Non – Security form of investment 
(Non-marketable financial assets) 
• National saving scheme 
• National saving certificate
• Recognized provident fund
• Public provident fund
• Post office saving scheme
• National pension scheme
• Corporate fixed deposit
• LIC
• Unit scheme of UTI
• Bank Fixed deposit / recurring deposit

 Life Insurance Policies: Life insurance may be viewed as an investment which suffices the protection and savings needs of an investor. Policies that provide protection benefits are designed to protect the policy holders from the financial consequences of unwelcome events such as death/long term sickness/accidents/disability etc.  Policies that are designed as savings contracts allow the policyholders to build up funds to meet specific investment objectives such as income for a particular event, retirement planning or repayment of a loan.  The important types of insurance policies in India are Endowment assurance policy, Money back policy, Term assurance policy, Unit linked Plan, Deferred Annuity and Whole life policy.

Bank Deposits: Bank deposits are the simplest and most common form of investment. There are various kinds of deposit accounts: current account, savings account and fixed deposit account. The deposit made in current account does not earn any interest while deposit made in savings account and fixed deposit accounts earn interest. The interest rate depends upon the tenure. Bank deposit enjoys high liquidity due to premature withdrawals. Also loans can be raised on the fixed deposit certificates. Deposit Insurance Corporation provides guarantee to all deposits in schedule bank up to Rs.100000 per depositor of a bank. 

Post office Accounts : There are various types of accounts namely post office savings account, post office time deposit account, Monthly income schemes, Kisan Vikas Patra, National Savings Certificates. Some are pure savings schemes, while others are tax savings schemes.

Corporate Fixed Deposits Certain large and small corporates raise funds through fixed deposits form the public. While fixed deposits mobilized by manufacturing companies are regulated by Company Law board and fixed deposit mobilized by finance companies are regulated by Reserve bank of India. A manufacturing firm can mobilize up to 25 percent of its net worth in the form of fixed deposit from public and an additional 10 percent of its net worth from its shareholders. The interest rates on company deposits are higher than those on bank fixed deposits.

Employee Provident Fund Scheme: Employee Provident Fund is an important component of savings for a salaried person. Each employee has a separate provident fund account in which both the employer and employee are required to contribute a certain sum of money on a monthly basis.  While the contribution made by the employer is fully tax exempt, the contributions made by the employee is eligible for tax deductions under Sec 80C. The provident fund contribution earns compound interest rate that is totally exempt from taxes. The balance in provident fund account is fully exempt from wealth tax and it is not subject to attachment under any order or decree of a court.

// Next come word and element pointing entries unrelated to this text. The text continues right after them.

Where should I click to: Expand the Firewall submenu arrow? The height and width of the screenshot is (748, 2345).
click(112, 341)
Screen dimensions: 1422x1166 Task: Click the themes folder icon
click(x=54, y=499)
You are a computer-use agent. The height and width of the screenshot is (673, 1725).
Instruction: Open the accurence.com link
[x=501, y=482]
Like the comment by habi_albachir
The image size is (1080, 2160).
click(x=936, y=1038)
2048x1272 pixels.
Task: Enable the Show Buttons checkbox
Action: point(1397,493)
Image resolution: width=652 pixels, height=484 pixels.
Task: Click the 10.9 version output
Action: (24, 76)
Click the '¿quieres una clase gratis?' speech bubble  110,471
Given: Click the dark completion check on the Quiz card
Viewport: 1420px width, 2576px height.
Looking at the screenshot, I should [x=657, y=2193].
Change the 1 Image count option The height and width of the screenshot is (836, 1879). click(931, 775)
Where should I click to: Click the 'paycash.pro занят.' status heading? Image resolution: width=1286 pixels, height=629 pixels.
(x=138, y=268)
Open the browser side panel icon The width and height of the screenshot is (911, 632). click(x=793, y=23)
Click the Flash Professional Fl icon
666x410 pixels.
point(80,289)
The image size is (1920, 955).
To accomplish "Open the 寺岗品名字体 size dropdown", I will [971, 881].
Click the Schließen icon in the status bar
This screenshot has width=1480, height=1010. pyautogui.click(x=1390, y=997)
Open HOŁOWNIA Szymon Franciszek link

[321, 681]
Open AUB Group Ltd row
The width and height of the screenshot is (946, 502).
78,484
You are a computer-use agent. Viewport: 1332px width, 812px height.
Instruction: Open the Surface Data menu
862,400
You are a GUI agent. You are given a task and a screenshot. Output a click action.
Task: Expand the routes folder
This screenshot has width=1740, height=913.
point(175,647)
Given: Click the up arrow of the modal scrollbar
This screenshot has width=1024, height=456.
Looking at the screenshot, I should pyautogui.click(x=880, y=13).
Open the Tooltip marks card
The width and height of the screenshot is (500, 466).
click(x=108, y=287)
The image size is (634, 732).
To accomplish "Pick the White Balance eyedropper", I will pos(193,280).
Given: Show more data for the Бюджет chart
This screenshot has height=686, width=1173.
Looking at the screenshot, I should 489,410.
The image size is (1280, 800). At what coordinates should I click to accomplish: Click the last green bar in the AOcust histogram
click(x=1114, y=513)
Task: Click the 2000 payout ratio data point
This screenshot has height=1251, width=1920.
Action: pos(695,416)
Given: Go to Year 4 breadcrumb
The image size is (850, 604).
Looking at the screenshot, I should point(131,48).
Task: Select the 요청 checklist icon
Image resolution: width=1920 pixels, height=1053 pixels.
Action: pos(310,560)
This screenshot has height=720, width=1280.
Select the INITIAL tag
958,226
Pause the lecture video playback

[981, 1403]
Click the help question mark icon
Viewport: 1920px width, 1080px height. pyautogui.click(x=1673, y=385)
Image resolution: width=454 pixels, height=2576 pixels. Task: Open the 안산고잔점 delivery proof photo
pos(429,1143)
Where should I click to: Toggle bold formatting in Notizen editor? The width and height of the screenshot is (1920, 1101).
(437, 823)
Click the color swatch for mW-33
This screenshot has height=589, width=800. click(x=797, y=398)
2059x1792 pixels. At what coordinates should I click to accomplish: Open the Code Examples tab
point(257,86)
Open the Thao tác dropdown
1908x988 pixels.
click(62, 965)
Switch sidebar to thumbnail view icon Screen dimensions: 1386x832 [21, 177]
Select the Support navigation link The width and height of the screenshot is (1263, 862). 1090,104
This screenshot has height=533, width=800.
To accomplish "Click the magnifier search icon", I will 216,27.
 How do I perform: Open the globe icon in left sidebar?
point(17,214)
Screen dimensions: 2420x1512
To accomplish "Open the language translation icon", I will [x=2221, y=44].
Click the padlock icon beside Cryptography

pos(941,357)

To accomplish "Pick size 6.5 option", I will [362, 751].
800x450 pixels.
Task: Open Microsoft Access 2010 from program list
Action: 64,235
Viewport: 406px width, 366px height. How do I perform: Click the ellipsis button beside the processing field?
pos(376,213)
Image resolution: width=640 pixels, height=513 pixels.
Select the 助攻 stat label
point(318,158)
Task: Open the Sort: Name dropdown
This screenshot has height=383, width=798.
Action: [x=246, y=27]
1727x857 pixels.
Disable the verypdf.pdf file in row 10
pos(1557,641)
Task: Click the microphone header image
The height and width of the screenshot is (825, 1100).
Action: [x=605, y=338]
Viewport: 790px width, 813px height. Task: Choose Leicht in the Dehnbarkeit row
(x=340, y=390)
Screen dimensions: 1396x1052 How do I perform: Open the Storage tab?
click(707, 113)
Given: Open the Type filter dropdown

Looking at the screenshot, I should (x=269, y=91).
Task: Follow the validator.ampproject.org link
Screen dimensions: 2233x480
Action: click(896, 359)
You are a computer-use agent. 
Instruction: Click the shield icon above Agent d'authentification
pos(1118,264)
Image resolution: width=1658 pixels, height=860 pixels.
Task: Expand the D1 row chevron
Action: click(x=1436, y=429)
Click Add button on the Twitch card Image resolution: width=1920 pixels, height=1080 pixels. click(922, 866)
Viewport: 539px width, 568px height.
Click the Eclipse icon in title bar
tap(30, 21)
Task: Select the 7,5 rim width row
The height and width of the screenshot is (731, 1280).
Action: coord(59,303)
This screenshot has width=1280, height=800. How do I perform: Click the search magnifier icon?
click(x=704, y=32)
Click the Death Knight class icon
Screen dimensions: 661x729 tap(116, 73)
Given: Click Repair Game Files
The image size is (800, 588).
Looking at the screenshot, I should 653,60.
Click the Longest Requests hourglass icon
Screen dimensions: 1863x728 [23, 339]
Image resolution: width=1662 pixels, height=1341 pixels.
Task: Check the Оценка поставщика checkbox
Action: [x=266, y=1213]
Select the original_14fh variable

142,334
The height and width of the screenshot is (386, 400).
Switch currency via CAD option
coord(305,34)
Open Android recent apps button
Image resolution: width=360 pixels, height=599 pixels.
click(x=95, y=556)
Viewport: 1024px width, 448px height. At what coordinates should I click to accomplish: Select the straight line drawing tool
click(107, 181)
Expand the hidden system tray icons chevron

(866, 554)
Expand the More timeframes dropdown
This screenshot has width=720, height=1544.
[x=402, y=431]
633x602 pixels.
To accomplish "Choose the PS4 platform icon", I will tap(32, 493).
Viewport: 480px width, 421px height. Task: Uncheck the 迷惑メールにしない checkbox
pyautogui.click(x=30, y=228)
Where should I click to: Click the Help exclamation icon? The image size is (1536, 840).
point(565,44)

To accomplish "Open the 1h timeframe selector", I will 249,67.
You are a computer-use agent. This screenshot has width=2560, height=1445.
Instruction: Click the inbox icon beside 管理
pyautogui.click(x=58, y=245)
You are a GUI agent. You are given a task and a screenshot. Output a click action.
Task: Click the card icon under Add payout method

Public Provident Fund Scheme This scheme of post office is the most attractive investment option. Individuals and HUFs can invest in this scheme. The investment period is 15 years and the minimum deposit is Rs100 per year and the maximum permissible deposit per year is Rs.70000. Deposits in a PPF account is eligible for tax concession under Sec 80C.The deposit earns a compounded interest rate of 8 percent per annum which is totally exempt from tax.